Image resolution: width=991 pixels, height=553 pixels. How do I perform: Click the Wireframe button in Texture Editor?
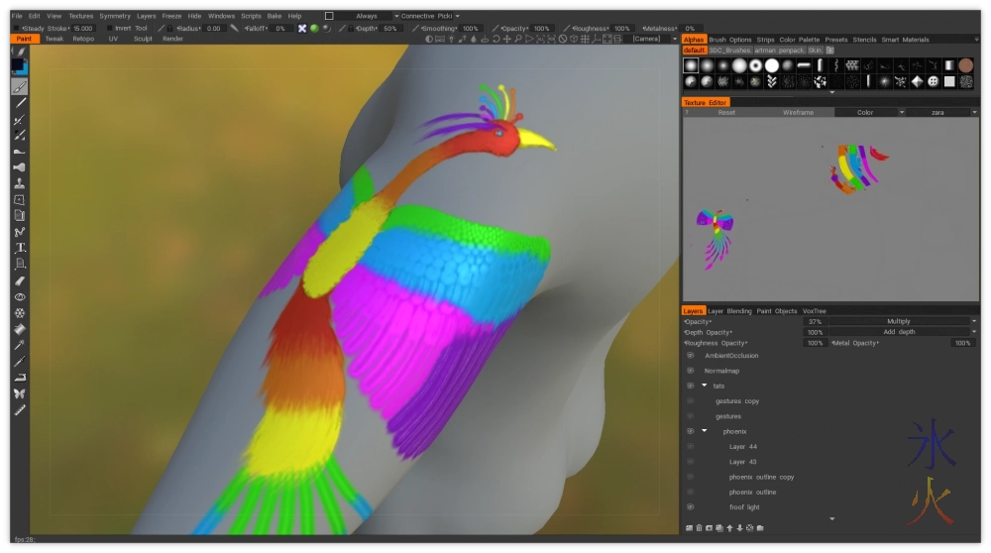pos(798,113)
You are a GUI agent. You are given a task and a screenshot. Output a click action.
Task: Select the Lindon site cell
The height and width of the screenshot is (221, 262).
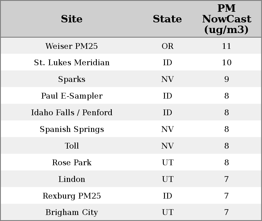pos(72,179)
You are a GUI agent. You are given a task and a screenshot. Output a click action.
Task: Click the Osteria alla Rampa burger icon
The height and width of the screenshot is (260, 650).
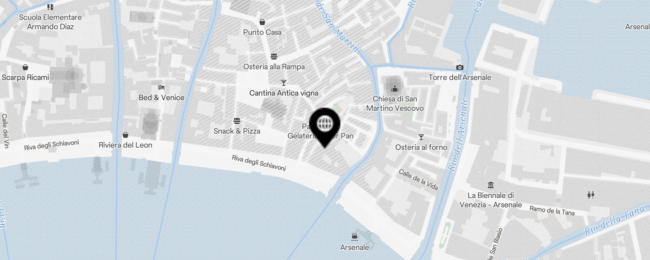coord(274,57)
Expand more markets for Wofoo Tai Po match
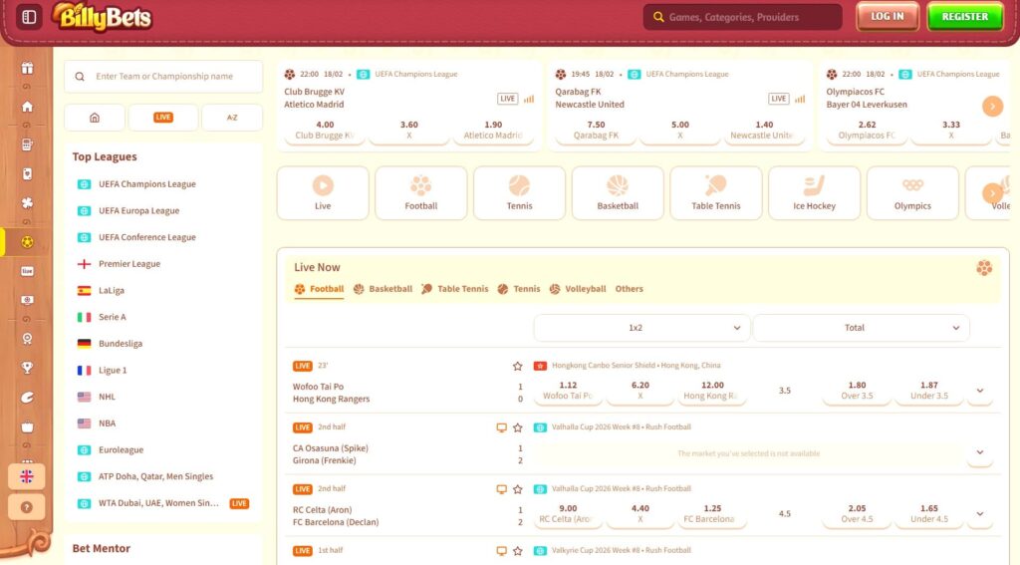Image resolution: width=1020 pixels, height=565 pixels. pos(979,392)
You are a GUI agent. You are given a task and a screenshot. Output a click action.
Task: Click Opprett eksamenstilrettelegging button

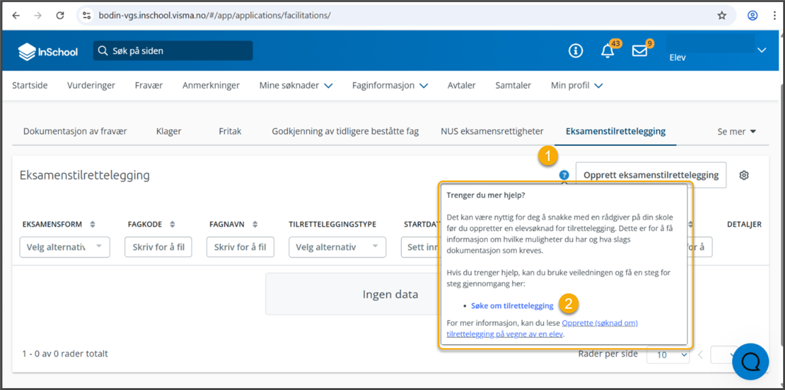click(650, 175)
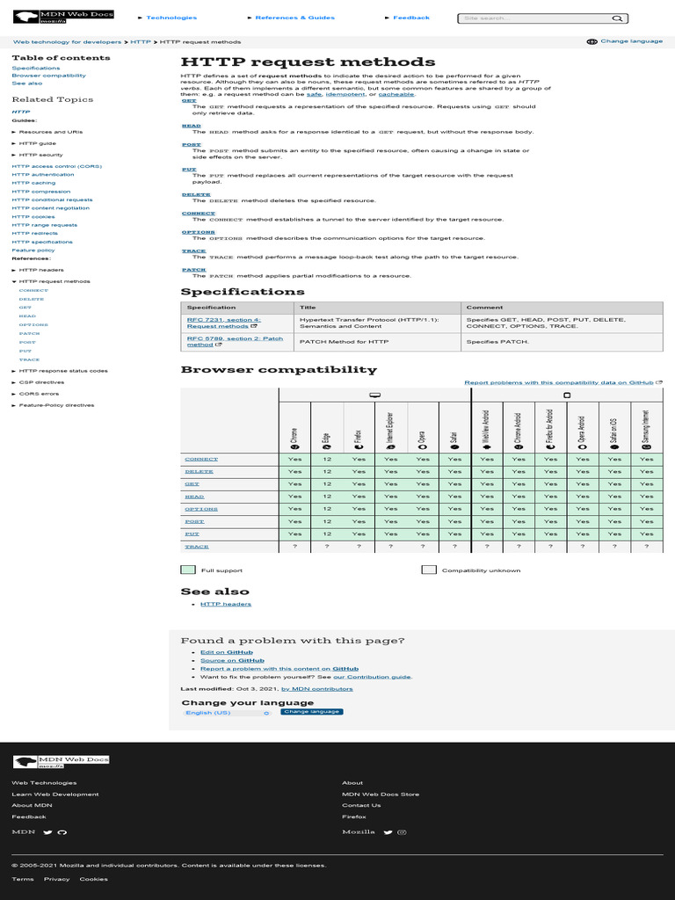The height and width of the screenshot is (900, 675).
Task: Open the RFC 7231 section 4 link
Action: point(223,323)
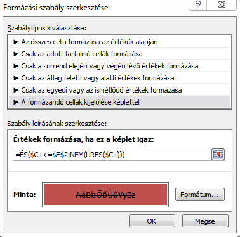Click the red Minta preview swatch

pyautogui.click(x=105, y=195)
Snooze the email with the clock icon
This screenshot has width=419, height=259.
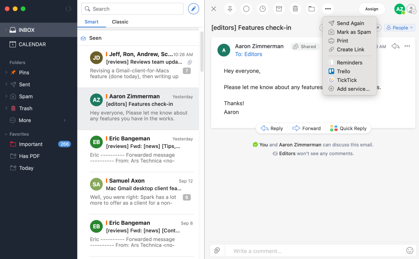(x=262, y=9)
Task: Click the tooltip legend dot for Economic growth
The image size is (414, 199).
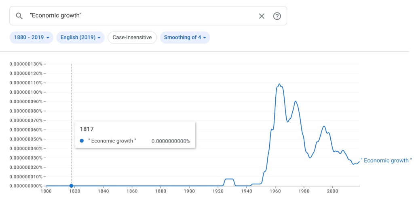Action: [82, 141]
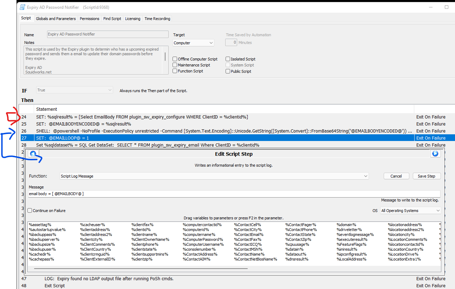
# # # # # # #
_Aim of the exercise:_ Your reply should be a single number: how many lines in the listing above include the string "icon".

_Task output:_ 2